First off, let me say that motors are my personal area of weakness.
Knowing that they are my area of weakness, I’ve tended to try to avoid them.
However, I have a small job now for an existing customer, that I think would be a good job to review motor basics as covered by the CEC.
The customer has a small shop and wants to hook up a compressor.
The compressor is 240V and the nameplate says 15A.
The compressor has a thermally protected motor and an on/ off switch.
The panel feeding power is an old one with plug fuses and is within M of the compressor.
Because the compressor has a switch and is thermally protected, I can just feed it with 12/2 and fuse it between 20A up to a max. of 45A.
See 14-510 and 28-200 to 28-204
Now some confirmations please relating to motors.
If the compressor didn’t have a switch, then I would need a disconnect switch. A 20A DPST switch would work for this purpose. Correct?
Sorry, see 14-510 and maybe it does
If the compressor didn’t have a switch but the circuit was fed through a breaker panel, then would the circuit breaker count as the disconnect switch?
Yes per 28-600 to 28-604
If the compressor motor wasn’t thermally protected, what would be the most cost effective method of providing this?
A manual motor switch with integral overloads might do it but be careful about whether it will restart automatically.
Thanks in advance. Sorry for the long post.
Bruce we never get better when we avoid particular work because we don't know the answer. Glad to see you are trying.

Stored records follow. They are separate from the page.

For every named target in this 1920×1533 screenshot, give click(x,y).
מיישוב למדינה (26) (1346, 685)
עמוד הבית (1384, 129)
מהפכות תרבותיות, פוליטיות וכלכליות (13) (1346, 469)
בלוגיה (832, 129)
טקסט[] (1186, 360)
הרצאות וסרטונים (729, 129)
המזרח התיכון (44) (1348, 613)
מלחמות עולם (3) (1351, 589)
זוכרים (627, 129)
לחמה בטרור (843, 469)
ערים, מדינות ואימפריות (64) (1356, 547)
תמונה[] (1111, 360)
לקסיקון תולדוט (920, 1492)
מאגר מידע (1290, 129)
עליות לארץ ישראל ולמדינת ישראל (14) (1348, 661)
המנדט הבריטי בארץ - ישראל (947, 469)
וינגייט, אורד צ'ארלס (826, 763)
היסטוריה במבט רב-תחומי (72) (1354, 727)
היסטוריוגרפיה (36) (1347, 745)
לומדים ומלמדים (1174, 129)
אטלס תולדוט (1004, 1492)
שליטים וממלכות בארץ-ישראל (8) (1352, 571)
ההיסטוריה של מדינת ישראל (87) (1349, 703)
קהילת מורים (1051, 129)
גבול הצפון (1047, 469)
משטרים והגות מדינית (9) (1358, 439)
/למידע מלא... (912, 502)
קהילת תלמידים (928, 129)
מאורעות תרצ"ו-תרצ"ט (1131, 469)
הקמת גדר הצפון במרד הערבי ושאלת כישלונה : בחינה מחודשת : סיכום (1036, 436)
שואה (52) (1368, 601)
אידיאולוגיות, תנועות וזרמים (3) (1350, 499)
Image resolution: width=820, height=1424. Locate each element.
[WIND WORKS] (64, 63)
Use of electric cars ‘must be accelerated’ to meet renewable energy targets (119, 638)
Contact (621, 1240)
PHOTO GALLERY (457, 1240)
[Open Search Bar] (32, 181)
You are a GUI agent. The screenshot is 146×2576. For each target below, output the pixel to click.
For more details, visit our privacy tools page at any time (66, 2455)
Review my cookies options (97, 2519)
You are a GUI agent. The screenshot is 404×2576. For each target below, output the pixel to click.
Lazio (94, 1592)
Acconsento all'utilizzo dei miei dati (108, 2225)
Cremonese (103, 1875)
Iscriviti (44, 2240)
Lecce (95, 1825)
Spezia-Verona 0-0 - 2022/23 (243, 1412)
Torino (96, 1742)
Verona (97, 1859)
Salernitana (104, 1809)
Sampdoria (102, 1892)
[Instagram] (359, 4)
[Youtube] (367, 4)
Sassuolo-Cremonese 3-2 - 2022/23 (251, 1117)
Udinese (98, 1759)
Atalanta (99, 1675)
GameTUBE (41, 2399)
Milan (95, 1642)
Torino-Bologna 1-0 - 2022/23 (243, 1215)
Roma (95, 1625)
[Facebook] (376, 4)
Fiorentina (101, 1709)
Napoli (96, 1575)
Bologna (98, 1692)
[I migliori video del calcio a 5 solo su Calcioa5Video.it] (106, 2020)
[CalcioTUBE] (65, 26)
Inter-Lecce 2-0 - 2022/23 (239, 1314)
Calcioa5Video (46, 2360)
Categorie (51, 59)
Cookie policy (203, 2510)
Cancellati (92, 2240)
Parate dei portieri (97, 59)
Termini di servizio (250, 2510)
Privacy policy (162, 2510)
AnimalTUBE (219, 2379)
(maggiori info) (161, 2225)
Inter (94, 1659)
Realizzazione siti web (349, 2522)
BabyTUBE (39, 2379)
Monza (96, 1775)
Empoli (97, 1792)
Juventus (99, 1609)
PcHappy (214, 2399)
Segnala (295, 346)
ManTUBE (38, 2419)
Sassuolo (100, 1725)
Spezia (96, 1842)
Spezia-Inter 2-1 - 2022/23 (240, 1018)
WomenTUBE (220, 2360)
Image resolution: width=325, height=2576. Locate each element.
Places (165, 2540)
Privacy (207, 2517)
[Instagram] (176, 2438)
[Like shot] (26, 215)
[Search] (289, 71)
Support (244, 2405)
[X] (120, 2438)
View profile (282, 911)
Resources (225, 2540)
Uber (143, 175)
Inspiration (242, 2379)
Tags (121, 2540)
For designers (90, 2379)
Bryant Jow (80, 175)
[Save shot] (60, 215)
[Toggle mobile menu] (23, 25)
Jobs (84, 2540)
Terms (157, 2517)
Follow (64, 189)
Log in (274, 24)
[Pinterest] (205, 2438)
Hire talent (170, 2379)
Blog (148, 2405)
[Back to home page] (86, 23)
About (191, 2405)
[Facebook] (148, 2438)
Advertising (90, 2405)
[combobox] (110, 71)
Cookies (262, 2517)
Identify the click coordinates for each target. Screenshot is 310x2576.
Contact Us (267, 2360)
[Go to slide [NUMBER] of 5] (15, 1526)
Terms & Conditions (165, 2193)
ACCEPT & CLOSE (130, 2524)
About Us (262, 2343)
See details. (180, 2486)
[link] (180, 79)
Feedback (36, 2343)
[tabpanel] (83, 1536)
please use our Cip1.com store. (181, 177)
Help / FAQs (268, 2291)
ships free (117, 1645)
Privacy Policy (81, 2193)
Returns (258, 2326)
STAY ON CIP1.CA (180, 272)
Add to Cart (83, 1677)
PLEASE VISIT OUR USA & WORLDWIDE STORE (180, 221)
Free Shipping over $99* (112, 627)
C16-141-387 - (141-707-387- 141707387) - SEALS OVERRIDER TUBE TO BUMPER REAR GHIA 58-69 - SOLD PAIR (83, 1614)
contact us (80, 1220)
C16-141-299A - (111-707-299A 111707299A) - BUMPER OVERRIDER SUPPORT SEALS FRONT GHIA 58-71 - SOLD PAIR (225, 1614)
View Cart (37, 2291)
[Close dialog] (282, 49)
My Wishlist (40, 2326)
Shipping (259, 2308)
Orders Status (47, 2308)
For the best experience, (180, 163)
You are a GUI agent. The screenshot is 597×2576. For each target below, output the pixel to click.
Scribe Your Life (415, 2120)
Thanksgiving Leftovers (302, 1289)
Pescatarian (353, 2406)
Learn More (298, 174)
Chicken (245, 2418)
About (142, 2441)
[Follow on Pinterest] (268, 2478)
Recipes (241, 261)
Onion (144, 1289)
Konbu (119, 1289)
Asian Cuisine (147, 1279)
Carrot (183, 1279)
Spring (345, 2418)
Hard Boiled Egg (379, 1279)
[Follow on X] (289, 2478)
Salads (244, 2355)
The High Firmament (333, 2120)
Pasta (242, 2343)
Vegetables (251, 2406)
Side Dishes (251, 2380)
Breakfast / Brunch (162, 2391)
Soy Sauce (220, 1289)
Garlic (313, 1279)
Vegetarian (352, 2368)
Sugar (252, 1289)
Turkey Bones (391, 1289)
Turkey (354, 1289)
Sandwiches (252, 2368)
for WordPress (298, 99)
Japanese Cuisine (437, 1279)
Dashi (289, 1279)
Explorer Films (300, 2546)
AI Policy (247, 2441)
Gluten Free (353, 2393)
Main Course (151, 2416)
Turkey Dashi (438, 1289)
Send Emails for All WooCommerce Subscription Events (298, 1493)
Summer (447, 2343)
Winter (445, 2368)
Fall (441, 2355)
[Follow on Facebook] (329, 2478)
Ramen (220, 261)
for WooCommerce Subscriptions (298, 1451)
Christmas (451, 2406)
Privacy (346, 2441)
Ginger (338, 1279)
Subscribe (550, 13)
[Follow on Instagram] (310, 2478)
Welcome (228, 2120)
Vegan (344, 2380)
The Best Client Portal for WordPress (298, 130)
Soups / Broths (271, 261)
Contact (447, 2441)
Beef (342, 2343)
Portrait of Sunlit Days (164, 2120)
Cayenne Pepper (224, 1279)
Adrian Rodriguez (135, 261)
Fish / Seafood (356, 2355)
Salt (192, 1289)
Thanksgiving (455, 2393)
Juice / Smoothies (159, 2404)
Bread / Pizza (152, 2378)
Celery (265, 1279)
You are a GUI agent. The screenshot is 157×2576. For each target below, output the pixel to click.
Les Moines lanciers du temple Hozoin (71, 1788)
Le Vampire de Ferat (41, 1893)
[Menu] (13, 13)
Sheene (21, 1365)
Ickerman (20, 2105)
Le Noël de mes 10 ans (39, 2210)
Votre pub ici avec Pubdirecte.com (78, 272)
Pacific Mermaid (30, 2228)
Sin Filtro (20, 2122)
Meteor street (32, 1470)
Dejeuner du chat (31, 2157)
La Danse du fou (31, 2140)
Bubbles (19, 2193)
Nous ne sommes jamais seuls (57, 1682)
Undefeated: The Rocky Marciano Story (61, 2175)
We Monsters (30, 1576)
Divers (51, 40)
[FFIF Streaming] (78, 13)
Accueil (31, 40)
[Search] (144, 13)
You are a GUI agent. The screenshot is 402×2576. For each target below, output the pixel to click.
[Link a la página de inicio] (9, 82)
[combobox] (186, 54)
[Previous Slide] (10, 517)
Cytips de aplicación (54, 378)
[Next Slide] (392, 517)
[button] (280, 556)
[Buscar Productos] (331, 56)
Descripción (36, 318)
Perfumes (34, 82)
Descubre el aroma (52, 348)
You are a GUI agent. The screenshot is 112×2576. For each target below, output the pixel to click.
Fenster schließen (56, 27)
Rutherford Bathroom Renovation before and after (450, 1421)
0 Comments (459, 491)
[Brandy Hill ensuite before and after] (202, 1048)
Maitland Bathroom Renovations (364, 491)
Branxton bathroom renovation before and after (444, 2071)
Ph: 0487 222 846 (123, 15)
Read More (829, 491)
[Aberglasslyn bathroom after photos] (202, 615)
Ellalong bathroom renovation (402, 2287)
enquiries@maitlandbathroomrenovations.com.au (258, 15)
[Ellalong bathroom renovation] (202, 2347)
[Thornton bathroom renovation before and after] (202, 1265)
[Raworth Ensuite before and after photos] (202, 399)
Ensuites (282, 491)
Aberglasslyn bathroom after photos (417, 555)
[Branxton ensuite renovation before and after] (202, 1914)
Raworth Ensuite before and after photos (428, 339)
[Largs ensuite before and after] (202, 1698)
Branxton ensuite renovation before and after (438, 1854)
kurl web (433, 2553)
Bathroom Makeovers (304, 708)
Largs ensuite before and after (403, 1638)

If it were not for the danger presented by moving parts and the need to up size the over current devices then motors would be easy. BTW the on off switch might serve as a disconnecting means. Good luck and stop letting your current abilities determine your future abilities. These are opportunities to expand your competencies. Time to open section 28 and get comfortable but not too comfortable as that can lead to complacency.